Last week, an underground tunnel storing radioactive waste at the Hanford nuclear facility in Washington state collapsed, leaving a gaping 400 square foot hole. The tunnel, made up of dirt and wood, finally gave in.
How surprising was the accident, which forced thousands of workers to find safety? Not very, according to a report uncovered by the Seattle-based advocacy group Hanford Challenge.
In 1991, Westinghouse Hanford Company requested Los Alamos Technical Associates, Inc. (LATA) to evaluate the structural integrity of PUREX Storage Tunnel #1, where the collapse occurred. While the 1991 study of the tunnel indicated a low probability of any degradation of the pressure-treated timber in the tunnel, the report noted that the “only structural degradation that is occurring is due to the continued exposure of the timbers to the high gamma radiation field in the tunnel.”
While the report noted the effect of this exposure was minor at the time, the strength of the timber walls in a 1980 evaluation was only 65.4% of its original strength. The study recommended that another test be conducted in 2001 by the United States Forest Product Laboratory to check the integrity of the tunnel’s wood beams.
There’s no evidence any further tests were carried out in 2001, or any other time since the 1991 recommendation. The United States Forest Product Laboratory and Department of Energy (DOE) did not respond to several requests for comment.
“How can waste be left in a tunnel? Whose idea was that?” asks Rod Ewing, a Stanford University nuclear security researcher. “I’ve been to Hanford many, many times for conferences and things like that, and I don’t recall anyone saying that there was waste in tunnels underground. I can’t imagine why that would be the case.”
The Department of Energy said there were no signs of a radioactive release and opted to fill the hole with 50 truckloads of dirt and a plastic cover.
While this seems like a short-term fix to a serious problem, the question remains, will this stop more collapses that could have far more dangerous impacts? According to Doug Shoop, manager of the Department of Energy Richland Operations Office, the answer is no.
“There is potential for more collapse,” says Shoop.
“One of the main problems at Hanford is that DOE is understaffed and overtasked,” Dr. Donald Alexander, a high-level DOE physical chemist working at Hanford, told me. “As such, we cannot conduct in-depth reviews of each of the individual systems in the facilities. Therefore there is a high likelihood that several systems will be found to be inoperable or not perform to expectations.”
Dr. Alexander says that Hanford could see an event comparable to the 1957 explosion, known as the Kyshtym disaster, at Russia’s Mayak nuclear facility. Kyshtym is considered the world’s third largest nuclear disaster after Chernobyl and Fukushima.
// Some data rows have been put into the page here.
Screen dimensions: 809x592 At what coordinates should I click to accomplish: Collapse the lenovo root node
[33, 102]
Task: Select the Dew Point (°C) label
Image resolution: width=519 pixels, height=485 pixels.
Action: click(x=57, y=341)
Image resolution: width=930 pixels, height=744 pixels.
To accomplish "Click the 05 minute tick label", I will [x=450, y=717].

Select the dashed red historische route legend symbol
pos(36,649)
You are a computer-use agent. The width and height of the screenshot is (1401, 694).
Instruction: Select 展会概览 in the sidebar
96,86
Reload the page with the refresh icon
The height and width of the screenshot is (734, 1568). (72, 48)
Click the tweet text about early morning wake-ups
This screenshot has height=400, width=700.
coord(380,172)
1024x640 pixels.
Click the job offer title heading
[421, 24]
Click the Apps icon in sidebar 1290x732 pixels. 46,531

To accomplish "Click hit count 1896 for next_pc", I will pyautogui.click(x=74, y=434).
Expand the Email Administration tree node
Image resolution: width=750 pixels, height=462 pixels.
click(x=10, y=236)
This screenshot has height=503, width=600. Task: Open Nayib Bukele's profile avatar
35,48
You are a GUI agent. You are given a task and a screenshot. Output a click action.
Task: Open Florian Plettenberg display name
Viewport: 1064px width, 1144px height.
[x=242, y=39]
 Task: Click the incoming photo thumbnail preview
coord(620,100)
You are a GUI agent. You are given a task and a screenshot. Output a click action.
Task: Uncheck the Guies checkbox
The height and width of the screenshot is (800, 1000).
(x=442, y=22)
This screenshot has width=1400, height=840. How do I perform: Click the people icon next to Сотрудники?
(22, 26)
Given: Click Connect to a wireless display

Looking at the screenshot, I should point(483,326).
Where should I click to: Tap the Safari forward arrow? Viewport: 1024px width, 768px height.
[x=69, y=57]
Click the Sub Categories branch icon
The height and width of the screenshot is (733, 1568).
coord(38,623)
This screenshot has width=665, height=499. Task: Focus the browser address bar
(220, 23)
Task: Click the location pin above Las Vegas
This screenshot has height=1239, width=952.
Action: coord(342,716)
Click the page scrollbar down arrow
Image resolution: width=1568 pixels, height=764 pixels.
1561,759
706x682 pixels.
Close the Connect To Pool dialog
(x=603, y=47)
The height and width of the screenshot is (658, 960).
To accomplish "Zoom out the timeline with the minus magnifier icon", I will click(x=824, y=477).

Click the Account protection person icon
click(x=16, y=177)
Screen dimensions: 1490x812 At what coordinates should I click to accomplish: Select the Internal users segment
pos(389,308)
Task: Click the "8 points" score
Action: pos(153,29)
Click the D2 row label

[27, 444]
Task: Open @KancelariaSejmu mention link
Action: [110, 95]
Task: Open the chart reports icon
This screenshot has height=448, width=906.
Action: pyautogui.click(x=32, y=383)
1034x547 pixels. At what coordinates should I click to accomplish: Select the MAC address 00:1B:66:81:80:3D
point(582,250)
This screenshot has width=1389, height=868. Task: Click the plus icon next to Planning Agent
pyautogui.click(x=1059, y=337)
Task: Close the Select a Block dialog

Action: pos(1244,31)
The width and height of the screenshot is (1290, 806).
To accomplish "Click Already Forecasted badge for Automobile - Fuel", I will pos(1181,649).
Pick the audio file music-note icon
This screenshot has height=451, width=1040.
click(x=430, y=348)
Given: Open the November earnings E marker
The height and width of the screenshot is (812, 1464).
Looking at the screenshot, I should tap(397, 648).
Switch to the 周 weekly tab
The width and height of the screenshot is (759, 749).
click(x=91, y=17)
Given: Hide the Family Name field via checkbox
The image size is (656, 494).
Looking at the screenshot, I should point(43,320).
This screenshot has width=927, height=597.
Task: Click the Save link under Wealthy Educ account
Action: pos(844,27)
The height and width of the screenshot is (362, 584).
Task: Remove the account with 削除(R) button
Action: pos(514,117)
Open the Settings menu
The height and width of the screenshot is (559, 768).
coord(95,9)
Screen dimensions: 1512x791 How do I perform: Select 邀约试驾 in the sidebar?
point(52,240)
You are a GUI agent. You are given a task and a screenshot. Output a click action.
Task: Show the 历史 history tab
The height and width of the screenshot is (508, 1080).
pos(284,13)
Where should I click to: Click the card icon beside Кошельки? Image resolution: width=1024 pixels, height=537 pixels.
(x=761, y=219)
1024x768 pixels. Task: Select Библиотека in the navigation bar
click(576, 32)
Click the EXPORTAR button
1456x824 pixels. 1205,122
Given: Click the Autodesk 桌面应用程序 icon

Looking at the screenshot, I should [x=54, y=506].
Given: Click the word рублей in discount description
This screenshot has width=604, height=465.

Considered Hanford’s”sister-facility,” Mayak also produced plutonium for nuclear bombs. At least 22 villages and 10,000 people were forced to evacuate when Mayak blew. According to one estimate by the Soviet Health Ministry in Chelyabinsk, the ultimate death toll caused by the Mayak explosion was 8,015 people over a 32 year period.
Hanford has total of 177 underground storage waste tanks, of which there are 149 that are single-shelled and considered leak-prone by the EPA.
“In the extreme,” says Dr. Alexander, “another Mayak-scale incident” could occur at Hanford.
Poor oversight and a culture of cutting-corners could well lead to a deadly explosion like the one feared by Dr. Alexander.
So, what’s the big deal?
Just another aging nuclear facility on the brink of disaster.